Please print, word for word, the rows from the line with "In order to click on capacity-value: 34.3K" to the line with "product-card-blue: Rev Auto is", including both of those lines.
START The records
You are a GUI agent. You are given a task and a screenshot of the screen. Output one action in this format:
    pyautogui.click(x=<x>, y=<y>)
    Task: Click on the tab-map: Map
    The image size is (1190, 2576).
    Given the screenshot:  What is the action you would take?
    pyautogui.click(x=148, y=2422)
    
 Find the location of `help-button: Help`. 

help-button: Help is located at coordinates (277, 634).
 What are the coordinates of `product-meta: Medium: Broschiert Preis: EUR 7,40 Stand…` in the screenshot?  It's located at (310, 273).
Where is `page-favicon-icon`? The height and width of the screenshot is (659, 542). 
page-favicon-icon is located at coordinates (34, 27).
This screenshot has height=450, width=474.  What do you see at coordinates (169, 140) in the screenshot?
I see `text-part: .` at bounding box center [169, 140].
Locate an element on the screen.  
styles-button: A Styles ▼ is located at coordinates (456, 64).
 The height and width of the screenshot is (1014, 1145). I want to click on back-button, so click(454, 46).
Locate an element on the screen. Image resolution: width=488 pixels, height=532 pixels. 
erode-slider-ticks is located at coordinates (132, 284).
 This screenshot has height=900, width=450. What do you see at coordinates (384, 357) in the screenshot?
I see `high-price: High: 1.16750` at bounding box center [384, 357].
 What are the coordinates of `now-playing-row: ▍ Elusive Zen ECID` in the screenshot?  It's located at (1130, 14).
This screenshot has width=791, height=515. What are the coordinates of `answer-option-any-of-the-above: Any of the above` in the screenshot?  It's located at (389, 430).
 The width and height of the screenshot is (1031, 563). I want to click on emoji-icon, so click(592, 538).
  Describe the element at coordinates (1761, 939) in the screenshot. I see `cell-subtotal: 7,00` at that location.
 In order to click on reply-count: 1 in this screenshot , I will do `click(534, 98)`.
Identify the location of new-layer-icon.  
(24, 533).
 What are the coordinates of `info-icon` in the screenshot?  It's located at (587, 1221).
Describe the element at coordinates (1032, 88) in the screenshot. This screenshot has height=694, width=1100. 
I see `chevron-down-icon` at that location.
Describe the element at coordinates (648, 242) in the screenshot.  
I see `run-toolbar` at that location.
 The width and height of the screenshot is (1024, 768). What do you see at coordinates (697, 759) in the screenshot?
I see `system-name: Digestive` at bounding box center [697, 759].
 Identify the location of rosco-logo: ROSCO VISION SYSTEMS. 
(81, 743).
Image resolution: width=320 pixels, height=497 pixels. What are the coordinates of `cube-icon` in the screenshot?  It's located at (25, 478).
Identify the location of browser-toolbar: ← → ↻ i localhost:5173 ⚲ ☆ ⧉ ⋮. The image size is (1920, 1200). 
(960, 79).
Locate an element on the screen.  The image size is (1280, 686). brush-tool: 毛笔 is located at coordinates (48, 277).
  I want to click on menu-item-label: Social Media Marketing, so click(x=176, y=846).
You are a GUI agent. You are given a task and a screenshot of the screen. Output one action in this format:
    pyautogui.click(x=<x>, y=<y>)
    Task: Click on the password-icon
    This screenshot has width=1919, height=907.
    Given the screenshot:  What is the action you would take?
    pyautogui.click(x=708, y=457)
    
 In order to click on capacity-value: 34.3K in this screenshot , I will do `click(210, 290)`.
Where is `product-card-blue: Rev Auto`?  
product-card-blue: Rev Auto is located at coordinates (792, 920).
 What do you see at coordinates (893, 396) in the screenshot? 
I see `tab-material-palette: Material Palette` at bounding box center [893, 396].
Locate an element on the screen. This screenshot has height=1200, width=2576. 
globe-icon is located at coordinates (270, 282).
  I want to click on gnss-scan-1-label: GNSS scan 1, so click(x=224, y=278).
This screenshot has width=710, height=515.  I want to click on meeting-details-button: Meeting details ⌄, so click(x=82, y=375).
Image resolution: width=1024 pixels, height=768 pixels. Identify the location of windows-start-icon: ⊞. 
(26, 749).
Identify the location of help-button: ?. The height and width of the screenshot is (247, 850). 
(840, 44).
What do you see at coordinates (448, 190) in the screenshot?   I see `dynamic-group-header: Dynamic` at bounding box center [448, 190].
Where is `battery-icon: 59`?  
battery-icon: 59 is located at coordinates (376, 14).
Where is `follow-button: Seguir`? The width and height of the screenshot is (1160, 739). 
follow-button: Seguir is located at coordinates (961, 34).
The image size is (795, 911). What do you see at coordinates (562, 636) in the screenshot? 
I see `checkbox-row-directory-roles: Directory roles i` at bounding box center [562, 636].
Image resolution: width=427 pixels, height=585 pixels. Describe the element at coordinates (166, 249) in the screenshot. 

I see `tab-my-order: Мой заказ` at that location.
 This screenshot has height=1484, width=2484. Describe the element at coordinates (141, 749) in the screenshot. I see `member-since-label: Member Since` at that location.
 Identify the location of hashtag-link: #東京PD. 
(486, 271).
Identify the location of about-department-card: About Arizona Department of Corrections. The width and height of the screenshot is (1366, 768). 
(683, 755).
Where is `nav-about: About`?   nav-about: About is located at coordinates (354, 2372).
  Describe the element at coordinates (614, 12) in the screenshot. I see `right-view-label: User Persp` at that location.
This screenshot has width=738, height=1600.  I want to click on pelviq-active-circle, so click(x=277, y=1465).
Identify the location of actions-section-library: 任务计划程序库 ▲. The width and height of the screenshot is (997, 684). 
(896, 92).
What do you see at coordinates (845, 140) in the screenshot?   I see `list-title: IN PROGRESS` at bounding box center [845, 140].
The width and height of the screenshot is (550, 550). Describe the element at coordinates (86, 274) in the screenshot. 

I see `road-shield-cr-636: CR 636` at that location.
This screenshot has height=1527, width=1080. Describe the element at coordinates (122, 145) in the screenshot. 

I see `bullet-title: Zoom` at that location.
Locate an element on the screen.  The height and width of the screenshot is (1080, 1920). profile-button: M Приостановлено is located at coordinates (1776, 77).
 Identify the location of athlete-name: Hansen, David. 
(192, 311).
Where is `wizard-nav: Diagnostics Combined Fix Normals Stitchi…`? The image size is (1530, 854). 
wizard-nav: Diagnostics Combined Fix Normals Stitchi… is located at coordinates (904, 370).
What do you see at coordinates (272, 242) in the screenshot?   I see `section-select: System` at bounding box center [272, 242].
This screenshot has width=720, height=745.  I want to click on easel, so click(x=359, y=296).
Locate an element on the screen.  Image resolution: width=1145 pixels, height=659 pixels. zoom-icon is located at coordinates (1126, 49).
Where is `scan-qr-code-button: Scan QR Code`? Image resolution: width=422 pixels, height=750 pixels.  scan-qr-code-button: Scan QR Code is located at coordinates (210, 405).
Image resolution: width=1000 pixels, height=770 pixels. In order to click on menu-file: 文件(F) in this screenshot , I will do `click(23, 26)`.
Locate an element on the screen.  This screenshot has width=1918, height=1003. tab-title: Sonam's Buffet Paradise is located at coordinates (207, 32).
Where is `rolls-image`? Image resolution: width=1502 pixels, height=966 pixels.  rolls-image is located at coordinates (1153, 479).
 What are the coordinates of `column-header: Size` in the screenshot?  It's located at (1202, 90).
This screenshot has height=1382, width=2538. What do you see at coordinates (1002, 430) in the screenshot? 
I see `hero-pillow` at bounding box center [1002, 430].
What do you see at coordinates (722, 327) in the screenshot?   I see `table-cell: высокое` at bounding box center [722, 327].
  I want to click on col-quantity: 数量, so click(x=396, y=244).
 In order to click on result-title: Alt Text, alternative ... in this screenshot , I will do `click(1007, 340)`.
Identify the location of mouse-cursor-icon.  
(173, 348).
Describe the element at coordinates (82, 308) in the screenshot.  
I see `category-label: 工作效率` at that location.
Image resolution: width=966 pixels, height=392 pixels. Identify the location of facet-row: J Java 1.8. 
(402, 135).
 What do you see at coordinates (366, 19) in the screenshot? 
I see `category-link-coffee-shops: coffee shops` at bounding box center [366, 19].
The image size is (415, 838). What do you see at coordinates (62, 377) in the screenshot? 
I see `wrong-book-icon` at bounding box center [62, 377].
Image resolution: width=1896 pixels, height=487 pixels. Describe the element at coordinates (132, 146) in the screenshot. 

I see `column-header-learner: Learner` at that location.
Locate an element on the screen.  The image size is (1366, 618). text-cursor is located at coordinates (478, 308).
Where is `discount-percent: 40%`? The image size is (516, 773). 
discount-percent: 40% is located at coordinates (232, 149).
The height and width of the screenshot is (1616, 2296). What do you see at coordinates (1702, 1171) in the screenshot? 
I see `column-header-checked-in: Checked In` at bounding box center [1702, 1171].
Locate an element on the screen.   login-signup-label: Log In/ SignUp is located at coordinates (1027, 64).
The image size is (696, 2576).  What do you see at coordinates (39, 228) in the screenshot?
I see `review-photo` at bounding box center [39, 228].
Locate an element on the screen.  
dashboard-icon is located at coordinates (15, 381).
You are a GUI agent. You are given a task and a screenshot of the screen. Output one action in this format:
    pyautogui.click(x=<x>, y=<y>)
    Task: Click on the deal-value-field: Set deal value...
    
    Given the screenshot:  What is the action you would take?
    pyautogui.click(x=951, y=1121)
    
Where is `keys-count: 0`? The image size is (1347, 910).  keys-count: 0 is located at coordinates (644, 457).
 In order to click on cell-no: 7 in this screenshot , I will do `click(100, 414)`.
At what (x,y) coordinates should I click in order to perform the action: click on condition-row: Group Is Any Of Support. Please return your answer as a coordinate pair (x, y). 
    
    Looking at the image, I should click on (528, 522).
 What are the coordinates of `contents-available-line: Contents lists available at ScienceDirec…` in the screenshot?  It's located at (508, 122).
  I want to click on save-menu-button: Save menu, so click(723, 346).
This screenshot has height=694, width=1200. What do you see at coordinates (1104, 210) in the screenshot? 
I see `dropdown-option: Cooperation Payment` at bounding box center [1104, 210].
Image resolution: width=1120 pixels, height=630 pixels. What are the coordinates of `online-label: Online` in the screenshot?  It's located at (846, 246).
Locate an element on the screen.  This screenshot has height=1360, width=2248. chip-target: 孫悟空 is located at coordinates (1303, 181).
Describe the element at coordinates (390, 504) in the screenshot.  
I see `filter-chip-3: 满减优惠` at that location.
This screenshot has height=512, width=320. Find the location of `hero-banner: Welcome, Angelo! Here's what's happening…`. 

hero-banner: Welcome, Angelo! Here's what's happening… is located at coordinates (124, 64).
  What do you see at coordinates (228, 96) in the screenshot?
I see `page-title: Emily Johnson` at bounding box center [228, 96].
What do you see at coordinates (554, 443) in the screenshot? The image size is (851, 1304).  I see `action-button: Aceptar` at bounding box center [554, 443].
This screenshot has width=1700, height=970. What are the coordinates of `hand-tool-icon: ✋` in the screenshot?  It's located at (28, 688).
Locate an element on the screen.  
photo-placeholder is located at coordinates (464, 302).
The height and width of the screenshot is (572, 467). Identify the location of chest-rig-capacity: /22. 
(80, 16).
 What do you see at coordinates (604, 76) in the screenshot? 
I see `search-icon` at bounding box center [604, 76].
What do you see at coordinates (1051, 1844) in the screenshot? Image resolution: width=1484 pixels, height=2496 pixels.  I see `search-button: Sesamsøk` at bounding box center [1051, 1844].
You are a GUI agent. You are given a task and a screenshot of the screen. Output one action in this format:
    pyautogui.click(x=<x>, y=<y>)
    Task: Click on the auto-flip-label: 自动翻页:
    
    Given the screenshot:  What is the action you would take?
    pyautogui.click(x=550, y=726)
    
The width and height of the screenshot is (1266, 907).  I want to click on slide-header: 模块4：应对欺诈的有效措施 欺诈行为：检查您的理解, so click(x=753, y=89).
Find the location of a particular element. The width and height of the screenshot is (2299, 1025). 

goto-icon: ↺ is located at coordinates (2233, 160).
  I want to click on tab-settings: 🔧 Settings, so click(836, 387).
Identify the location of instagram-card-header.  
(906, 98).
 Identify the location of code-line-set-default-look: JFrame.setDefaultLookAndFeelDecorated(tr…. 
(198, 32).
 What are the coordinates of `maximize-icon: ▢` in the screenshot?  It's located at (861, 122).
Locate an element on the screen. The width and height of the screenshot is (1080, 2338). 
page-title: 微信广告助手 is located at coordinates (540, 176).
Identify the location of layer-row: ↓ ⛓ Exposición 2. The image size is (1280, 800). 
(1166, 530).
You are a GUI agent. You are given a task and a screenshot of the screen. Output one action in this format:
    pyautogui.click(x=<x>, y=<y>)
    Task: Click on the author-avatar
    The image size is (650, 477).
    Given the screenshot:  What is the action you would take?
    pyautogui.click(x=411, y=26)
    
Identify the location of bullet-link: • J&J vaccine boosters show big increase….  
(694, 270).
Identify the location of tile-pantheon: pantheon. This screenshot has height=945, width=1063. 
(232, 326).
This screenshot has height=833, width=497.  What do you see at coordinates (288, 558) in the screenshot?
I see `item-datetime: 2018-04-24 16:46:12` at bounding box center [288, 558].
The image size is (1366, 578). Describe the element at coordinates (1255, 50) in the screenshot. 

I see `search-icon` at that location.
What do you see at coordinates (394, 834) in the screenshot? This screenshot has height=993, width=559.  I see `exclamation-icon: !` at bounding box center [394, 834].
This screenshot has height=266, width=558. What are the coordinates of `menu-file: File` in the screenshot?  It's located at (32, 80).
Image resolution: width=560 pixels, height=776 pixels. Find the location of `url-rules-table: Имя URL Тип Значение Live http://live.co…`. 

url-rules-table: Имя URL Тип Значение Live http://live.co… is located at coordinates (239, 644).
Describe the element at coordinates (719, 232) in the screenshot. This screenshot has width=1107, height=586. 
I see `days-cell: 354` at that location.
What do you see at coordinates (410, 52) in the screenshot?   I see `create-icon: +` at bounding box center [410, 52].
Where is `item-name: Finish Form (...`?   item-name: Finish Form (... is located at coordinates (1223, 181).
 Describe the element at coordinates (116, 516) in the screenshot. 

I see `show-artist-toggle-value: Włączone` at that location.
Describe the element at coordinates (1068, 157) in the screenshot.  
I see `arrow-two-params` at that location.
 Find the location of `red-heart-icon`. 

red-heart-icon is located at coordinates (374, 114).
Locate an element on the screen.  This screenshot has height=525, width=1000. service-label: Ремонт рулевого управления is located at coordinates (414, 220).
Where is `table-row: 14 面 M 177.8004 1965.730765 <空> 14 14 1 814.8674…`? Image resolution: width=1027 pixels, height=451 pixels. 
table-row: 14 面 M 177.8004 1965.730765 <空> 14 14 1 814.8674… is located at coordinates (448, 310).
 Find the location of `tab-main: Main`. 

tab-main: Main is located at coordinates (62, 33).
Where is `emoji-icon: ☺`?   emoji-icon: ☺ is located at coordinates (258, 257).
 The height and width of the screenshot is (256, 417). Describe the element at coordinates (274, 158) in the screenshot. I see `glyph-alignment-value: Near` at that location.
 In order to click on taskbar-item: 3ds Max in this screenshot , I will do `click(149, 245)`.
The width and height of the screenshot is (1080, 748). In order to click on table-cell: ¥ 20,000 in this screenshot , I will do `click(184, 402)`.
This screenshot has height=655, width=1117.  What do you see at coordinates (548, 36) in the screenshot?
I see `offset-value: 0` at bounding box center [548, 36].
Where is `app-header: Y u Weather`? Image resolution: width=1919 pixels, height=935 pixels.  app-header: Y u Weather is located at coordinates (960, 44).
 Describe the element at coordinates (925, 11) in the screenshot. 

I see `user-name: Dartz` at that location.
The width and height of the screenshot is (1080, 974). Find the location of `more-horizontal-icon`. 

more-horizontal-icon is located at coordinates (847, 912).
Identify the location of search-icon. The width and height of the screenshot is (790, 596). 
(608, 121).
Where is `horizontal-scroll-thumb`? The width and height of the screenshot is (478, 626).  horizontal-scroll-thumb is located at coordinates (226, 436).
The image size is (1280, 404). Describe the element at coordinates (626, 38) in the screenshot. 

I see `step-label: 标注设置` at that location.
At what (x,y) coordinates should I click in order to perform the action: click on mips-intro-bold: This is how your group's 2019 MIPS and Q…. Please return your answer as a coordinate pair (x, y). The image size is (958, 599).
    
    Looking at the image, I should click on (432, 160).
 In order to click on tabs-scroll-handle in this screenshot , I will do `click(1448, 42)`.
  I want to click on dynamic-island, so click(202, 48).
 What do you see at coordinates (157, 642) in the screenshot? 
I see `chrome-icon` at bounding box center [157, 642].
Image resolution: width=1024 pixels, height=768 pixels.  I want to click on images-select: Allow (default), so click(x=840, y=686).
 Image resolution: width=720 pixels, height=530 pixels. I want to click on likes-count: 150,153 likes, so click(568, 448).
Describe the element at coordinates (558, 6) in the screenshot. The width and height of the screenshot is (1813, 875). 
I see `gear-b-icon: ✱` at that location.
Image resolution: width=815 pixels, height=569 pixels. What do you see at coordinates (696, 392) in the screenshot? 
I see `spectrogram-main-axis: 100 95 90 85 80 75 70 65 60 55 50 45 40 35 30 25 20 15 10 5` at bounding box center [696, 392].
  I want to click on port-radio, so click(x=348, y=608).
END The records
*Task response:*
 In order to click on capacity-value: 34.3K in this screenshot , I will do `click(210, 290)`.
Where is `product-card-blue: Rev Auto`?  
product-card-blue: Rev Auto is located at coordinates (792, 920).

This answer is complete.